- 任务要求
请写出这篇题解的代码中定义的所有函数的名称。

- 节选原文

═══

【题解】CF999E：Reachability from the Capital

原题传送门
这是道水题
先缩点，然后把新图中入度为0的点个数统计出来，就是答案
注意的是如果起点$s$所在的强连通分量入度为0，不能统计入答案
Code：

#include <bits/stdc++.h>
#define maxn 5010
using namespace std;
struct Edge{
	int to, next;
}edge[maxn << 1];
struct Line{
	int x, y;
}line[maxn];
int num, head[maxn], dfn[maxn], low[maxn], Index, vis[maxn], top, sta[maxn], tot, color[maxn];
int n, m, s, deg[maxn], ans;

inline int read(){
	int s = 0, w = 1;
	char c = getchar();
	for (; !isdigit(c); c = getchar()) if (c == '-') w = -1;
	for (; isdigit(c); c = getchar()) s = (s << 1) + (s << 3) + (c ^ 48);
	return s * w;
} 

void addedge(int x, int y){ edge[++num] = (Edge){ y, head[x] }; head[x] = num; }

void tarjan(int u){
	dfn[u] = low[u] = ++Index;
	vis[u] = 1, sta[++top] = u;
	for (int i = head[u]; i; i = edge[i].next){
		int v = edge[i].to;
		if (!dfn[v]) tarjan(v), low[u] = min(low[u], low[v]); else
		if (vis[v]) low[u] = min(low[u], dfn[v]);
	}
	if (dfn[u] == low[u]){
		++tot;
		while (sta[top + 1] != u) vis[sta[top]] = 0, color[sta[top--]] = tot;
	}
}

int main(){
	n = read(), m = read(), s = read();
	for (int i = 1; i <= m; ++i){
		line[i].x = read(), line[i].y = read();
		addedge(line[i].x, line[i].y);
	}
	for (int i = 1; i <= n; ++i) if (!dfn[i]) tarjan(i);
	for (int i = 1; i <= m; ++i) if (color[line[i].x] != color[line[i].y]) ++deg[color[line[i].y]];
	for (int i = 1; i <= tot; ++i) if (!deg[i] && color[s] != i) ++ans;
	printf("%d\n", ans);
	return 0;
}

═══

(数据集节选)
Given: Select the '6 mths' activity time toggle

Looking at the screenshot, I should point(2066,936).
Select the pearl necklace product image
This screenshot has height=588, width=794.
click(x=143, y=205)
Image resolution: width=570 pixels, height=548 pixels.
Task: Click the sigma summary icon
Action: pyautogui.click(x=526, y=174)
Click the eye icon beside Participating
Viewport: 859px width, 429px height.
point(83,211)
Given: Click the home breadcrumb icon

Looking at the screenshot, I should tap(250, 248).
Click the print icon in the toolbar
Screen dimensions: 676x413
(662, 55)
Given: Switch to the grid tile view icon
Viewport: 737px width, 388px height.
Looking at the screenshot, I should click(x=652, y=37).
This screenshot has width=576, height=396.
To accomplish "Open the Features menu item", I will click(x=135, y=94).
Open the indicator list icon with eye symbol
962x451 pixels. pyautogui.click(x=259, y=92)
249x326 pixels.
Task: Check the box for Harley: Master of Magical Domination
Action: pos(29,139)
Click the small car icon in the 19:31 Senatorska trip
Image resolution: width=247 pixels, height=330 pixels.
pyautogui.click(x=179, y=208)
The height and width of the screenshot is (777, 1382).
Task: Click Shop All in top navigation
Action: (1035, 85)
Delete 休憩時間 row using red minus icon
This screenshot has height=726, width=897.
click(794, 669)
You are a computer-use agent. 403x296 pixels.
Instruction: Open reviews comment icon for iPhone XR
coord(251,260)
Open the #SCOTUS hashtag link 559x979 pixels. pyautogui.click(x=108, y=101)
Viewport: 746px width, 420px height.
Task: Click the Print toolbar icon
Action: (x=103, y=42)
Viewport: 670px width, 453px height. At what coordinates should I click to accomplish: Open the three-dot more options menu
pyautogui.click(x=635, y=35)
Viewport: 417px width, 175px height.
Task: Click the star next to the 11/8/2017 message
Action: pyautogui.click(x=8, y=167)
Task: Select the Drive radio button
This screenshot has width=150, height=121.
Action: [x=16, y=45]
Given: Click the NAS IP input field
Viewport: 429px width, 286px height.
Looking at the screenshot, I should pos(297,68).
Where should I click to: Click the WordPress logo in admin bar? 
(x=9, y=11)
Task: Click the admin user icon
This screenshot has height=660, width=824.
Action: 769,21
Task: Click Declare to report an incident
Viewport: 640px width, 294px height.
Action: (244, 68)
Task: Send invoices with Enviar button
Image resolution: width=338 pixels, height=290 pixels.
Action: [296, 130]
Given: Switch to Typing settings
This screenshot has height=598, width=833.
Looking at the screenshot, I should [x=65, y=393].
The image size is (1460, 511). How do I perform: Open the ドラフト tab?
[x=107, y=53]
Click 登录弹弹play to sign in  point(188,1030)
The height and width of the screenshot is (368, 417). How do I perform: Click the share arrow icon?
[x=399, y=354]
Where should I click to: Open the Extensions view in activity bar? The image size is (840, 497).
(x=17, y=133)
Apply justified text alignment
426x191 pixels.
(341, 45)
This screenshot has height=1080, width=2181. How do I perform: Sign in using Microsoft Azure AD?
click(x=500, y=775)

═══

- 完整答案
代码中定义了四个函数，分别是 read、addedge、tarjan 和 main。